GBP: uncertainty of Brexit still continuing
Sterling fell against the US dollar following the overnight developments surrounding the escalating tensions between the US and North Korea. With no data released from the UK, the safe flows to the US dollar were largely responsible for the movement in this currency pair.
Meanwhile, former chancellor Lord Darling has told the BBC that regulators must remain ‘very, very vigilant’ about the risks to the economy. This comes on the 10th anniversary of the 2007 global financial crash. He stated that ‘the lesson from 10 years ago is that something that starts as a small ripple in the water can become mountainous seas very quickly.’ Lord Darling went on to say that the ongoing Brexit situation was causing ‘massive uncertainty’.
The main highlight for the rest of the week is the release of the UK manufacturing figures.

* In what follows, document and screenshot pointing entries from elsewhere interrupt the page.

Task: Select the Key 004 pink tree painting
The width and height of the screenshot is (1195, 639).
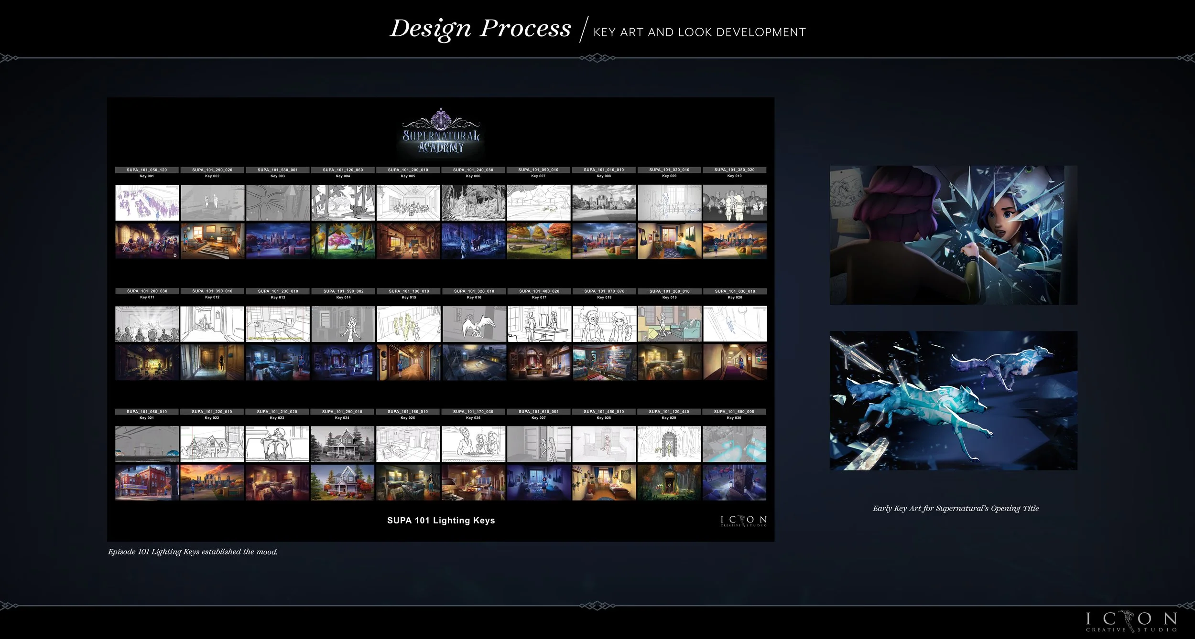Action: tap(343, 241)
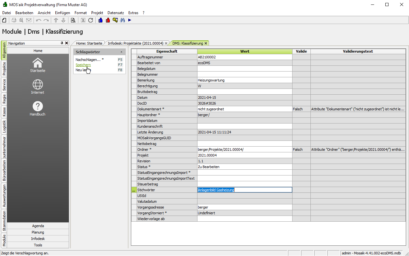Click the Speichern link
The width and height of the screenshot is (409, 256).
pyautogui.click(x=83, y=65)
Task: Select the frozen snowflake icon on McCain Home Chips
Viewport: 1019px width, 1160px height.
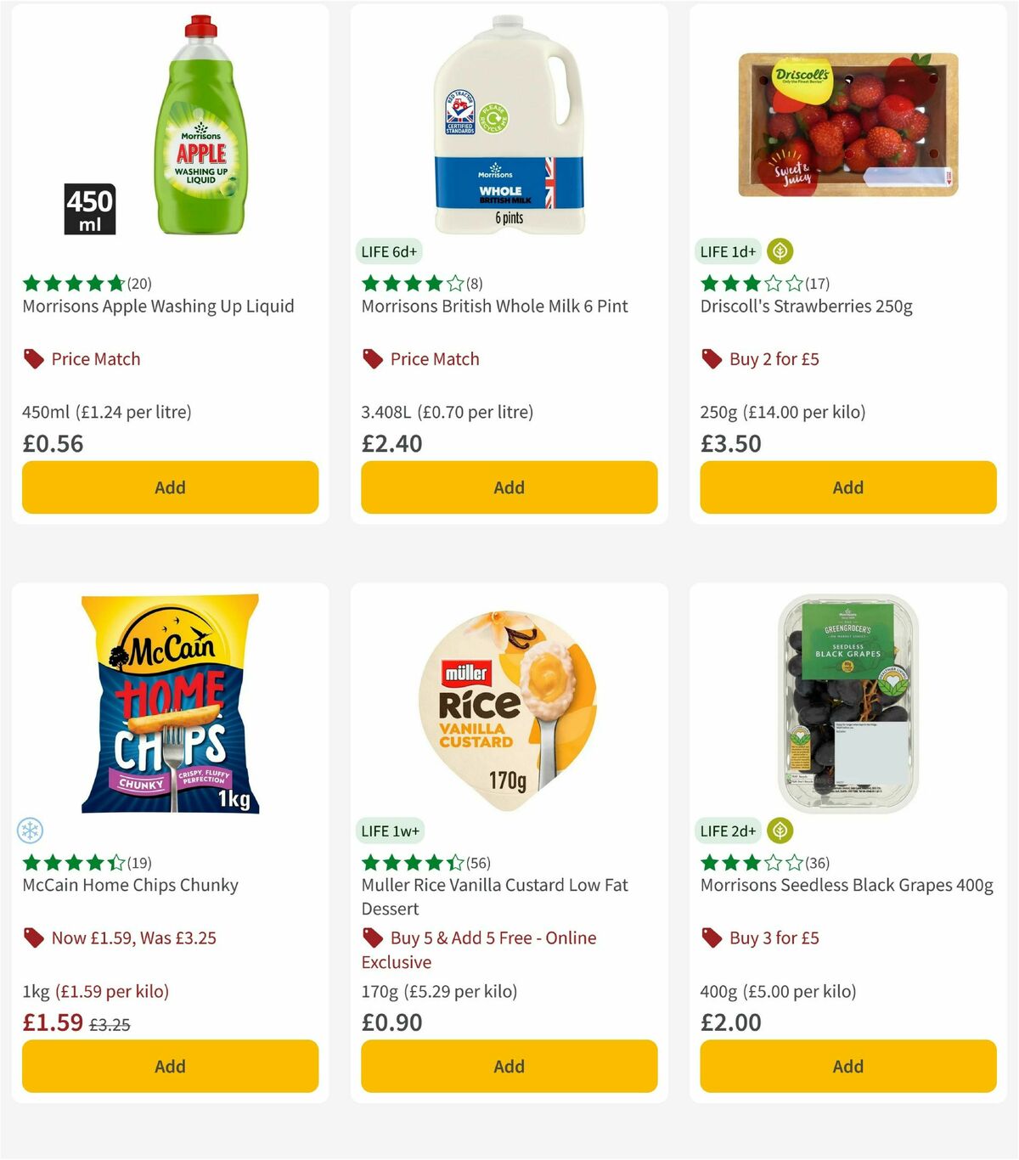Action: click(30, 831)
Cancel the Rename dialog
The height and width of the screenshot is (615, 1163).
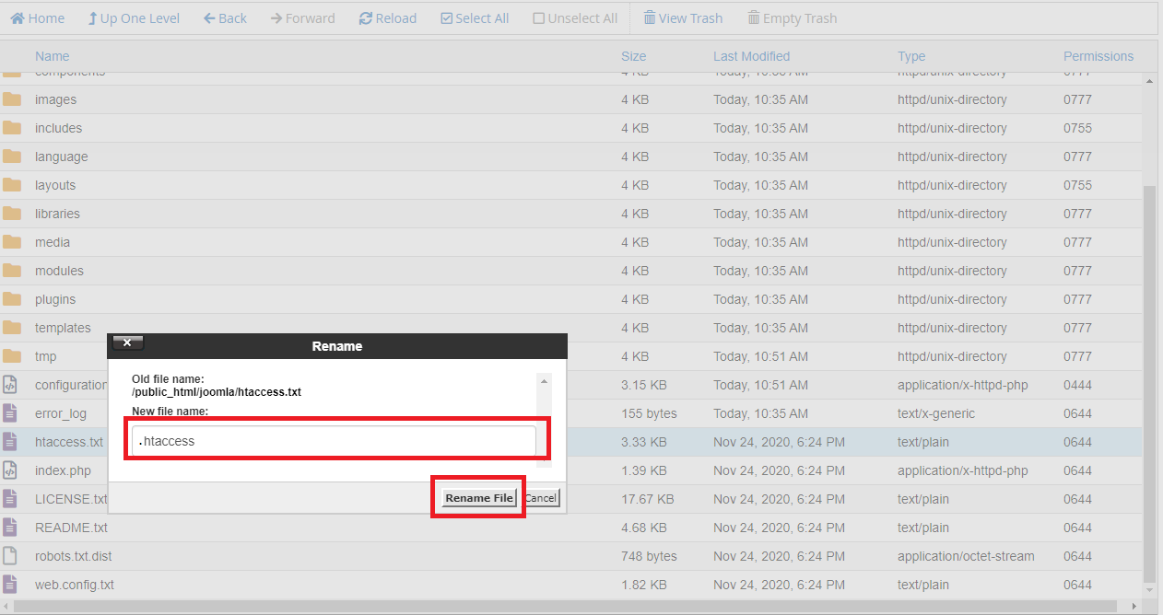[541, 497]
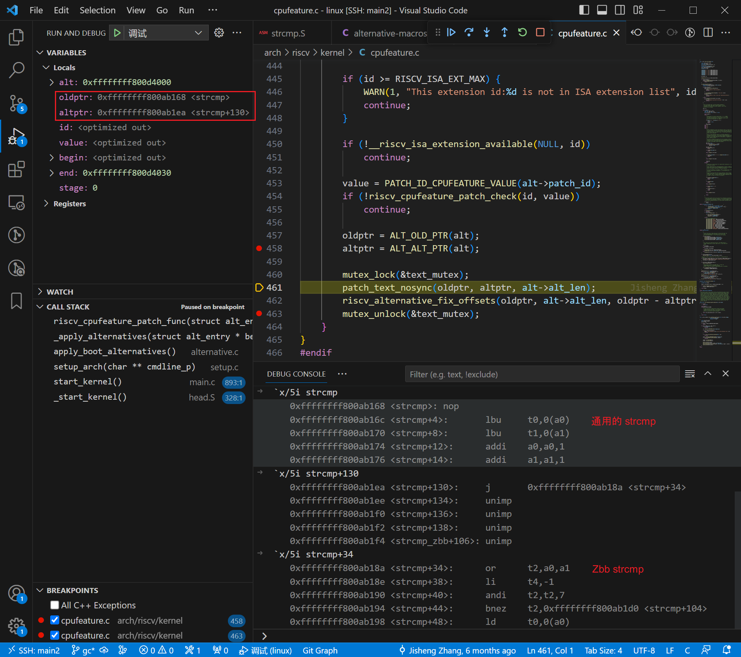
Task: Open the debug configuration dropdown
Action: coord(198,33)
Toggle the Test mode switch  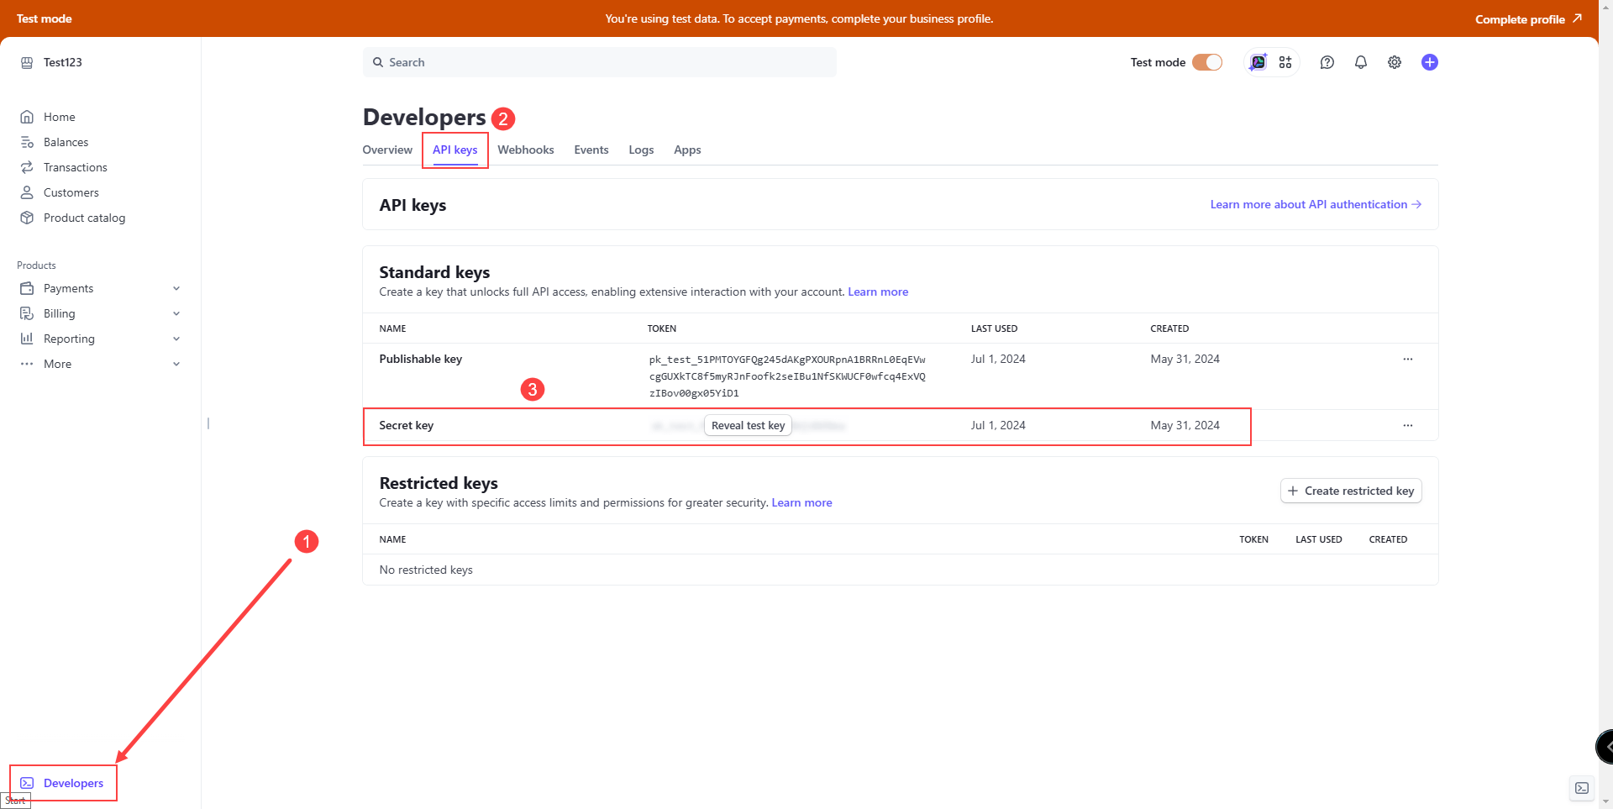1207,62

EUR: euro trades lower following geopolitical concerns
The euro continued to trade within a relatively tight range as only second tier data was released yesterday. The trade balances from Germany and France were released and both exceeded expectations.
The single currency did weaken slightly following the overnight developments surrounding Trump and North Korea, but as economic data has been fairly sparse this week, we expect the currency to continue moving within a tight range for the rest of the week.
Indeed, only the Italian trade balance and French production numbers will be hitting the wires today.
USD: world watching on as Trump continues to court controversy
The US dollar continued its steady increase against the pound yesterday as the pair continued to trade between 1.29 and the low 1.30 mark yesterday. Clear signs of underlying inflation pressures in the US supports a downside move towards 1.27 and 1.28.
However, current geopolitical developments and rising US-North Korea tensions could see the dollar remain stable, thereby limiting any material downside below 1.30 within the next few months. The fact is that nobody is too sure what is going to happen and how market sentiment will materialise. Several economists have suggested that traders are more worried than they are letting on, but this is pure speculation at this moment in time.
Today we have PPI and unemployment claims data from the US, but it is fair to say the world will be watching for any further Trump statements on the subject of North Korea, especially given that the US Secretary of State, Rex Tillerson urged calm. Whether Trump will toe the same line or assert his authority is anybody’s guess.